@baryluk I think Michael did it right. Anomalies will always happen in computer science depending on caching and so on. I think is not Michael's duty to look in sourcecode (or whatever which is the way) to find which and where are the problems of performance regressions.
For example Ext4 is known with *defaults* to be slower (by some visible percents) but on long run as it have live defragmentation and other features, after years when fragmentation will payoff, you will see that a one year old Ext4 machine may be faster than an Ext3 one.
So benchmarks in general are limited and I think that Michael does a wonderful job to promote Linux, BSDs in general and a good caching implementation that happen in one FS that does not reproduce to all other implementations may be just a signal to report as bug to other FS implementers, not to shoot the messenger.
@ciplogic -- what you seem to be failing to understand is that the ZFS random write results aren't actually possible, there is something else going on. Without an explanation as to what else is going on or WHY they are possible, all of the results published in this article are rubbish. 100% meaningless. So sure, examining why errant results occur might not be his job, but if that's the case, and he lets the article exist as-is, he will be disseminating gross misinformation.
The credibility of phoronix is pretty poor already, I suspect they will simply let this be another nail in the coffin.
Bencchmarking of any benchmark excluding your applications that you run on, is meaningless.
Originally Posted by thesjg
As far as for me it appears is just a better caching behavior. As this benchmark will not likely make OS to flush it's cache, may happen that things get "too fast". The issue is: if your application will use the same usage pattern will it fly as fast?
My point was that anomalies always appear in benchmarking, also as disk is two orders of magnitude slower than memory, and disk access even much more times, I think that is not a fault of Phoronix suite. Michael in all that can do is to run them and to see if are not problems statistically (which is a feature of PTS).
Accuracy issues aside, I had never heard of HAMMER filesystem. If this is a new effort that has only a few developers, then congratulations are in order -- this filesystem is a significant improvement over what you already have on BSD, and in some cases it can also remain competitive with the big three Linux filesystems. It's always nice to have another option in the open source world. If I find myself using BSD for some reason, I might check this out.
Right but the overall most important thing is to know WHAT your are benchmarking. Unless you know THAT then any benchmark used in testing a specific thing is null-and-void and pseudoscientific. Wanna test caching? Fine, but then do so properly with different amounts of cache available to the VFS-cache subsystem. Wanna test gzip times? All good and fine but do so properly with at least 2 different CPUs and GCC set at different optimizations, as that affect gzip performance. Simply put, know WHAT you'd wanna benchamark, then isolate THAT making other things equal and you have something that at least passes the low-watermark for validity.

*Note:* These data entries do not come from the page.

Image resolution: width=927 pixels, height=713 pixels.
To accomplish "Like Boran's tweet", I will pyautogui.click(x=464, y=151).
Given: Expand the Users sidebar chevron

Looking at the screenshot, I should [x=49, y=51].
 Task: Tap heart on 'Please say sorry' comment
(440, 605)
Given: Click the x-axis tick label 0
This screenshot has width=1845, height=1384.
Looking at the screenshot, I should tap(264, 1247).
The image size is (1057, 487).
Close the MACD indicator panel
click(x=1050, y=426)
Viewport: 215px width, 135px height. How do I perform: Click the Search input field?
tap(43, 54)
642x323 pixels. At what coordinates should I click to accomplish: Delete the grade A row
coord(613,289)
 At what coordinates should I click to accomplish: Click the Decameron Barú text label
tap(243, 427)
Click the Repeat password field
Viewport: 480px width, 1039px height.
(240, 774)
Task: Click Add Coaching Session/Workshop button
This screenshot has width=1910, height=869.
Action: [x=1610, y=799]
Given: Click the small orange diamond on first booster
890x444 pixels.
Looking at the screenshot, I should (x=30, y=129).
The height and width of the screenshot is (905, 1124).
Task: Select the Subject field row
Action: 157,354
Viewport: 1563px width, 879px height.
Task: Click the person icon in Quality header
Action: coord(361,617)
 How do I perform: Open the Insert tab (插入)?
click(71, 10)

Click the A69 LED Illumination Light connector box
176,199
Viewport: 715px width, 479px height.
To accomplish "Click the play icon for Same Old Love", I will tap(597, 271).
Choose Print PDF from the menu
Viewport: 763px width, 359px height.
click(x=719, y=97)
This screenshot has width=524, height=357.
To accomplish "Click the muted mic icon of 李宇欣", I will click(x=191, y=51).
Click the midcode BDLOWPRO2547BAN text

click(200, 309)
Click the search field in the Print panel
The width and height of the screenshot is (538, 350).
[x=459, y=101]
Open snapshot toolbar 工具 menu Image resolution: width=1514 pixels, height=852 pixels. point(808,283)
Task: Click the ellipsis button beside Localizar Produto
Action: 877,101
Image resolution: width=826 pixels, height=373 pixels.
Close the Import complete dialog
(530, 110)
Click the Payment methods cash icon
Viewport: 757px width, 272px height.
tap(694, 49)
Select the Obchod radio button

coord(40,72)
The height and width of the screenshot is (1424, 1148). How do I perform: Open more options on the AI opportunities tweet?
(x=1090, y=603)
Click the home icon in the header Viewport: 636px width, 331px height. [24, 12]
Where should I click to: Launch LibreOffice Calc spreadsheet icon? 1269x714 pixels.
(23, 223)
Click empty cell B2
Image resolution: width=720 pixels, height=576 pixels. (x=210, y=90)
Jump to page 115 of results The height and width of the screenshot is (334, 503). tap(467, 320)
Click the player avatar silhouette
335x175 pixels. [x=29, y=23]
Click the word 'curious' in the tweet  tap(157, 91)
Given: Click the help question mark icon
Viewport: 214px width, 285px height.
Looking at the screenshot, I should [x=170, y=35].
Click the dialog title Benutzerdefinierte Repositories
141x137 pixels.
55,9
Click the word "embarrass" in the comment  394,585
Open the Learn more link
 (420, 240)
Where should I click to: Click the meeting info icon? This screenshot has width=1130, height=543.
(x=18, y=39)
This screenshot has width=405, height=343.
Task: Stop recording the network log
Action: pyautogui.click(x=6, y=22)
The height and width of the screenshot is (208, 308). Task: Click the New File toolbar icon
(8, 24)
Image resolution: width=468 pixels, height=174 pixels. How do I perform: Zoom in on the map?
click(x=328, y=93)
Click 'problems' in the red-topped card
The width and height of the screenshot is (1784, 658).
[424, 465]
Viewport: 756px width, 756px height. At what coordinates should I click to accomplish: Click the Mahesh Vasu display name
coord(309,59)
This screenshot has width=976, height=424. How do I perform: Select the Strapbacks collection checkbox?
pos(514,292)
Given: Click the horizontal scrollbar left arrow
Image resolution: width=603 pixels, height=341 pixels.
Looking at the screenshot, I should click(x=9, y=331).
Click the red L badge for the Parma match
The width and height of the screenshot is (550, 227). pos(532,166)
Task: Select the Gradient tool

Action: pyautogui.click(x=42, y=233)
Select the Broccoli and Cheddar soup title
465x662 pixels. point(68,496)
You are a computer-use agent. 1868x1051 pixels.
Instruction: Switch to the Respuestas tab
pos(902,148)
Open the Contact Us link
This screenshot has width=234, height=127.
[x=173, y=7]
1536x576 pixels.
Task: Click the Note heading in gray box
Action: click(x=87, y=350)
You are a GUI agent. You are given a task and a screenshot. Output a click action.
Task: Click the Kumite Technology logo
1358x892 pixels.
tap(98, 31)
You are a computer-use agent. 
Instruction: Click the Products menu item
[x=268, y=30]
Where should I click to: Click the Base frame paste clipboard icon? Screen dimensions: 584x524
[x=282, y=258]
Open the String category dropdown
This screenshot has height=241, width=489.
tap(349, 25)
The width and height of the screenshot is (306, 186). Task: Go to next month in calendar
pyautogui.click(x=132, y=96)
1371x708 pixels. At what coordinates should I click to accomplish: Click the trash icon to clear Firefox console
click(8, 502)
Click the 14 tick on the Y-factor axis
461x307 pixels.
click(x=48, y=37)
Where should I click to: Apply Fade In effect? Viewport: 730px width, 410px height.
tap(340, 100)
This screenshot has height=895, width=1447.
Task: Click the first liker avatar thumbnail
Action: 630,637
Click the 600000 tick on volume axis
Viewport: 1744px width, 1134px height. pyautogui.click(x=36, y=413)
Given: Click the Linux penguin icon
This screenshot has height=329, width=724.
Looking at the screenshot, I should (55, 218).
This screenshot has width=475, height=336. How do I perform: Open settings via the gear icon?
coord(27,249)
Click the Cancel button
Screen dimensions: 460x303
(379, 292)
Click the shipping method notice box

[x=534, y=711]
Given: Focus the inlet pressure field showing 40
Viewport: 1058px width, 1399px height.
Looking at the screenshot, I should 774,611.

Originally Posted by ciplogic
And if you don't know how your application works the system then tossing a dice is just as valid.
Originally Posted by ciplogic
Err that is where and why the bad reputation comes from. Anyone can run a benchmark (as is apparent at this site), but that does not a valid-benchmark-make! Like I said above, if you're out to benchmark performance of a filesystem then you need to make sure your testing and benchmarks actually test that and not caching/disks/CPU etc. If you don't then your testing is invalid in that context.
Originally Posted by ciplogic
Well, there are numerous problems with the benchmark. Take blogbench for example. Blogbench has simultanious read and write threads where the write activity creates an ever increasing data set size (starting at 0) and the read activity reads from that same data set. Thus if write performance is poor the data set simply does not grow large enough to blow out the system's filesystem buffer cache and read performance will appear to be very high. If write performance is high then the data set will grow beyond what memory can cache and read performance will wind up being very poor. So treating the numbers as separate entities and not being cognizant of whether the test blew out the buffer cache or not basically makes the results garbage.
Another very serious problem is when these benchmarks are run on filesystems with filesystem compression or de-dup. The problem is that most of these tests don't actually write anything to the file. They will write all zeros are some simple pattern that is trivially compressed and, poof, you are suddenly not testing the filesystem or disk performance at all.
A third problem related in particular to transaction tests is how often the benchmark program calls fsync() and what its expectations are verses what the filesystem actually does.
A fourth is, well, you do realize that HAMMER maintains a fine-grained history (30-60 second grain) and you can access a snapshot of the filesystem at any point in that history. The whole point in using the filesystem, apart from the instant crash recovery, is to have access to historical data, so its kinda like comparing apples to oranges if you don't normalize the feature set.
A fifth is the compiler, which is obvious in the gzip tests (which are cpu bound, NOT filesystem bound in any way).
These problems are obvious just by looking at the crazy results that were posted, and the author should have realized this and tracked down the WHY. Benchmarks only work when you understand what they actually do.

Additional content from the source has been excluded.